#### PROBLEM:
Only the lines below from the one containing "Given: Open the A Love Supreme album cover" through the last line should be set down, exactly as written and with no pictures.

Saved data entries
--- --- ---

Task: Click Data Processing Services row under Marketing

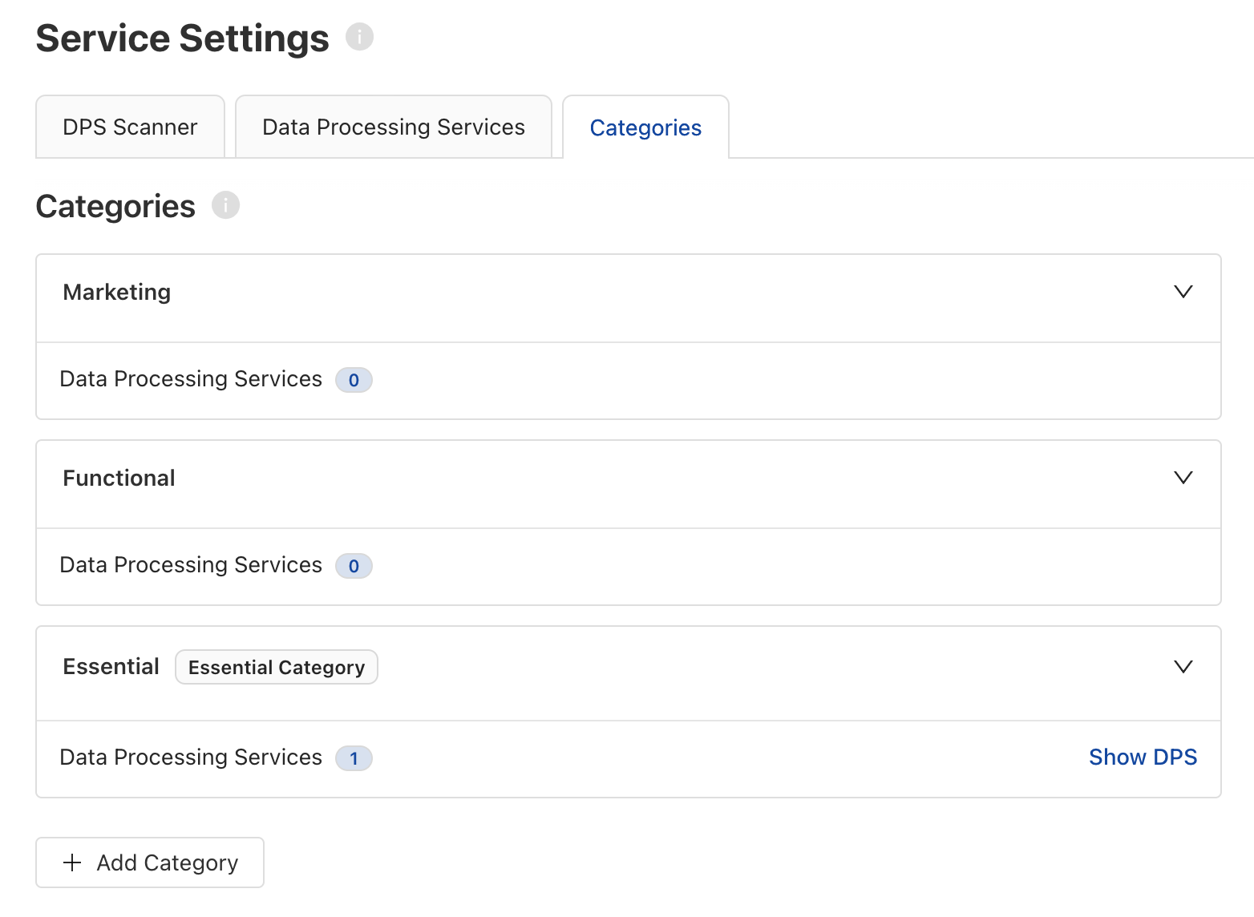Action: tap(190, 378)

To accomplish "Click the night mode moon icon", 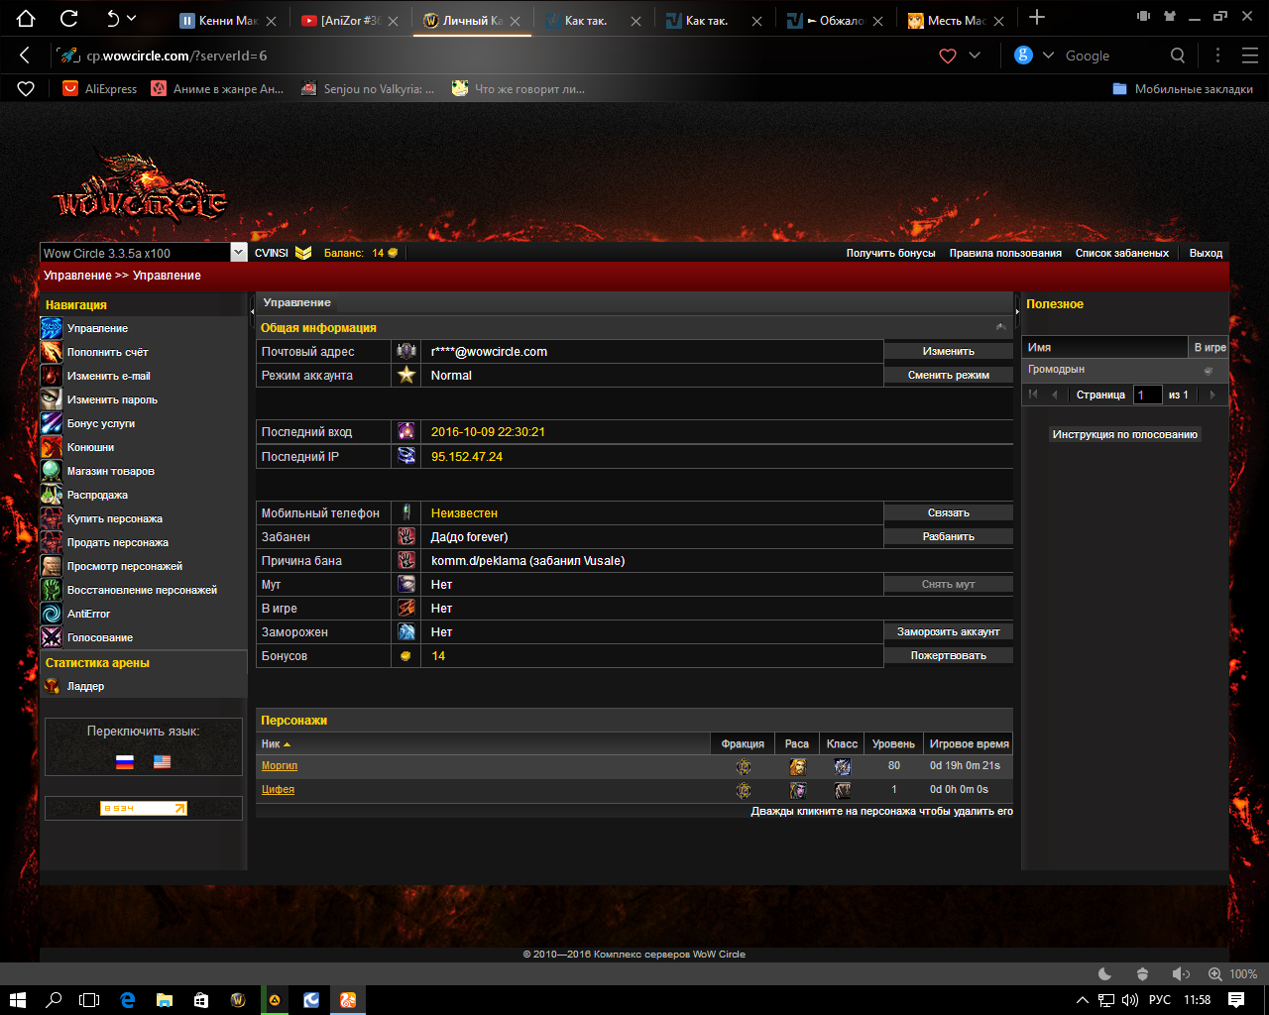I will [1105, 974].
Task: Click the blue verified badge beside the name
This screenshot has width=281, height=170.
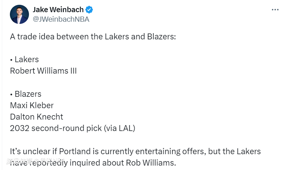Action: (x=89, y=10)
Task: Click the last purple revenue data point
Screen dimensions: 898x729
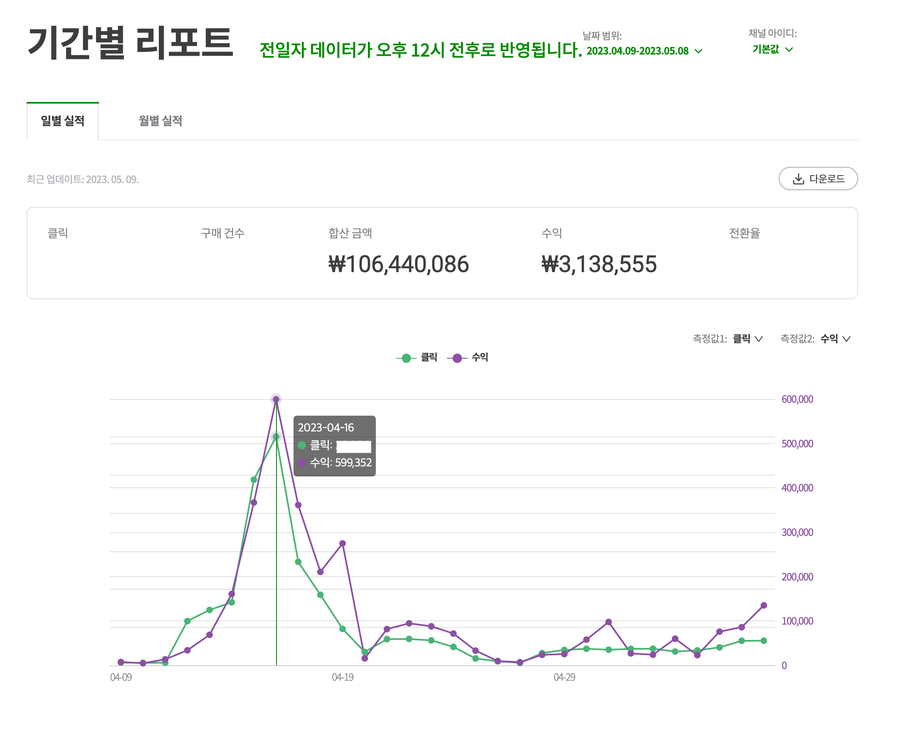Action: click(x=764, y=606)
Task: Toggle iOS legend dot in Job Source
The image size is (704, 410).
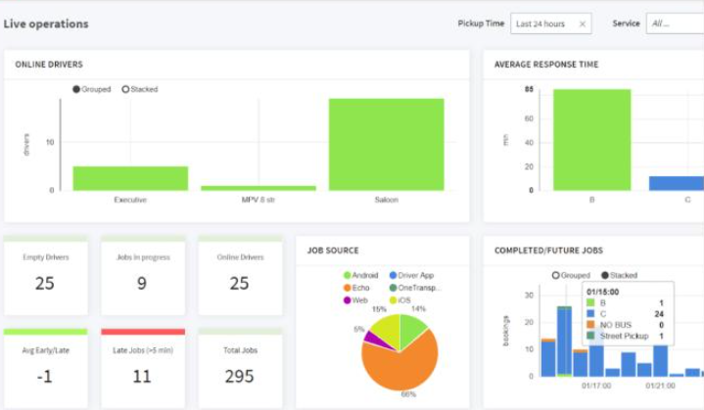Action: [x=393, y=300]
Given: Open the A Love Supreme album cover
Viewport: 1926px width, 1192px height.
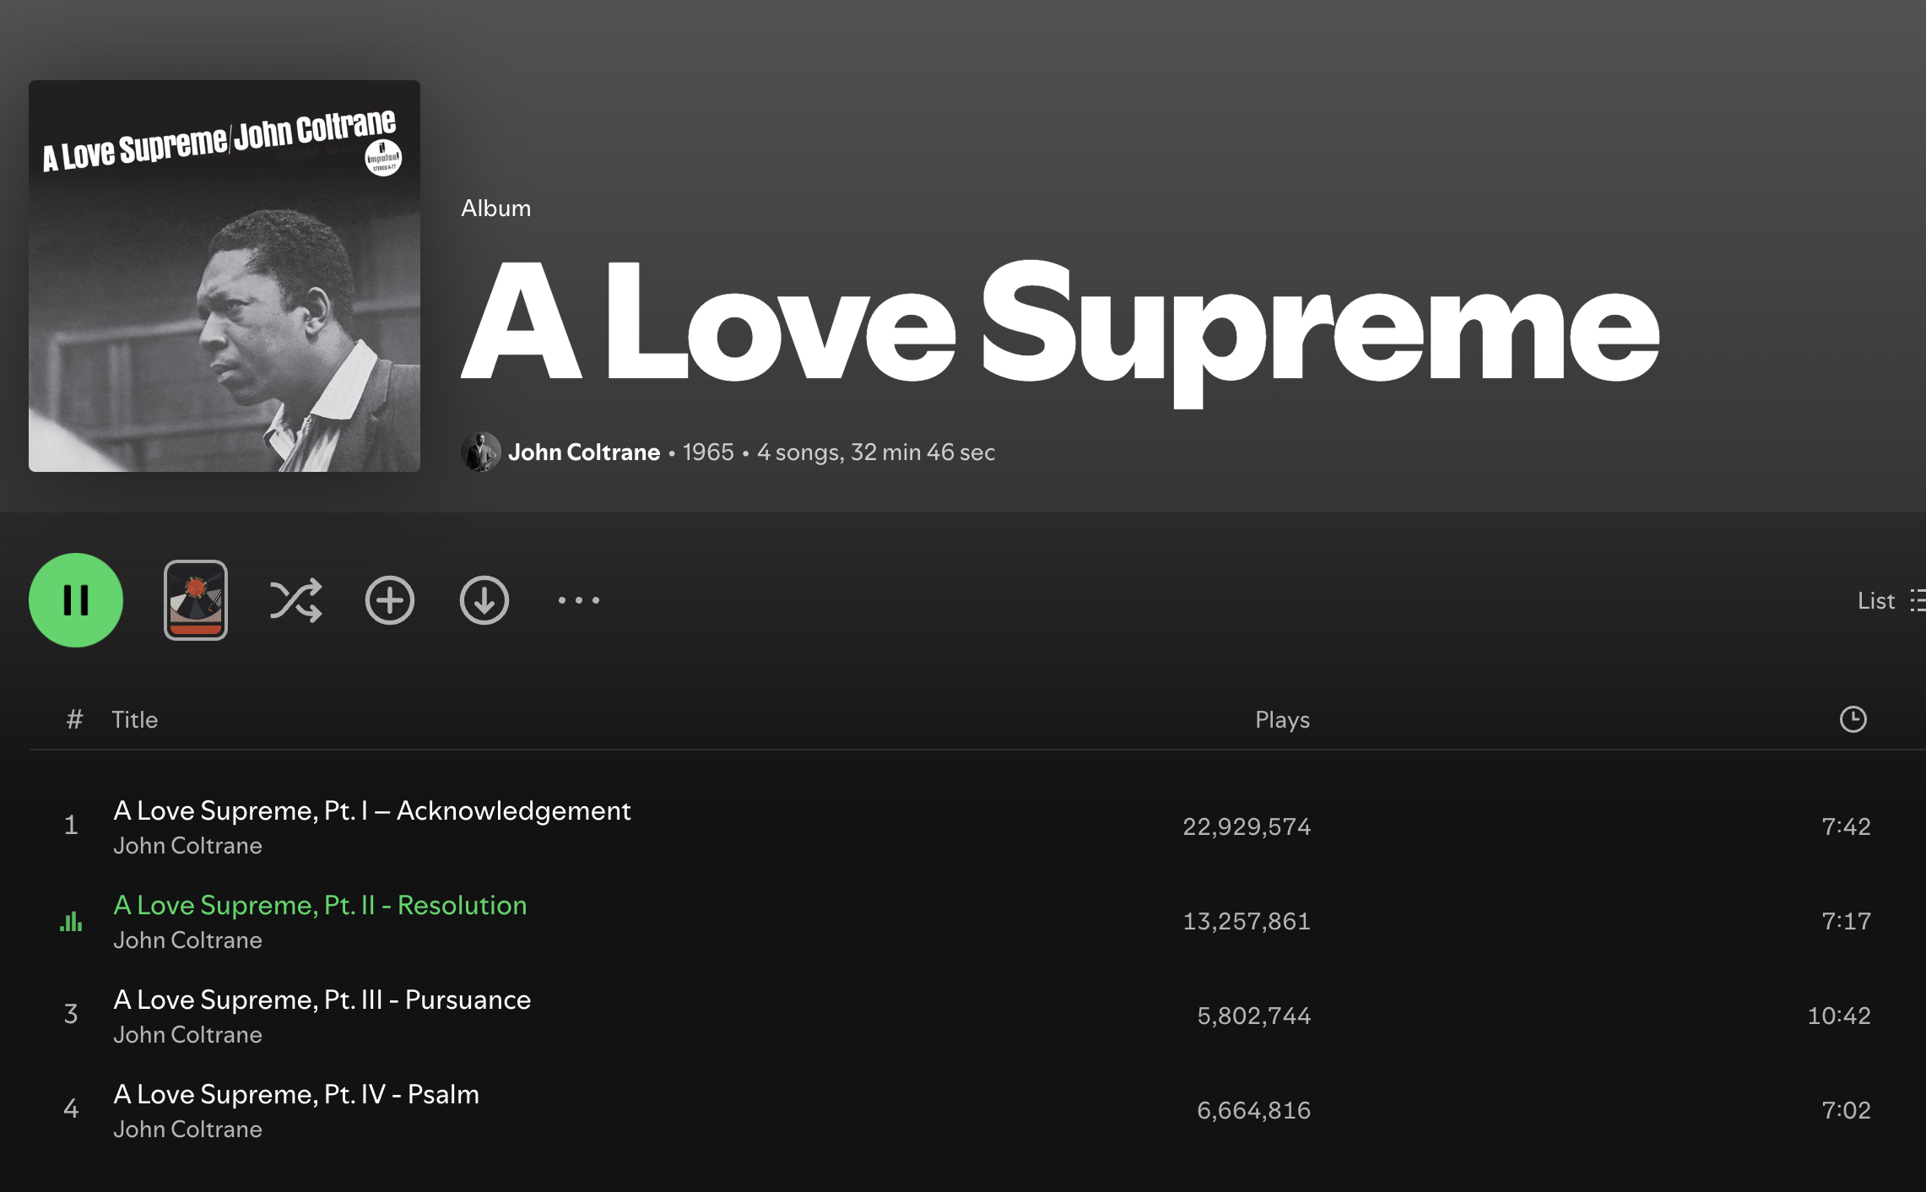Looking at the screenshot, I should (225, 276).
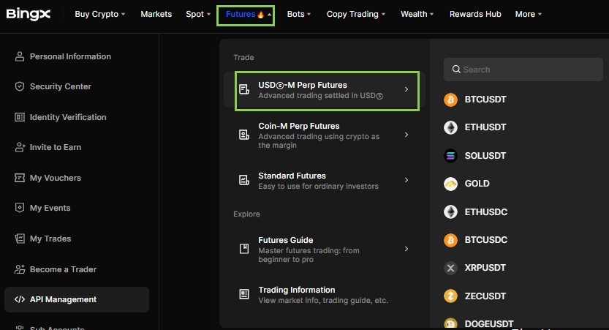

--- --- ---

#### ANSWER TO THIS PROBLEM:
Given: Open the A Love Supreme album cover
Viewport: 1926px width, 1192px height.
Looking at the screenshot, I should (225, 276).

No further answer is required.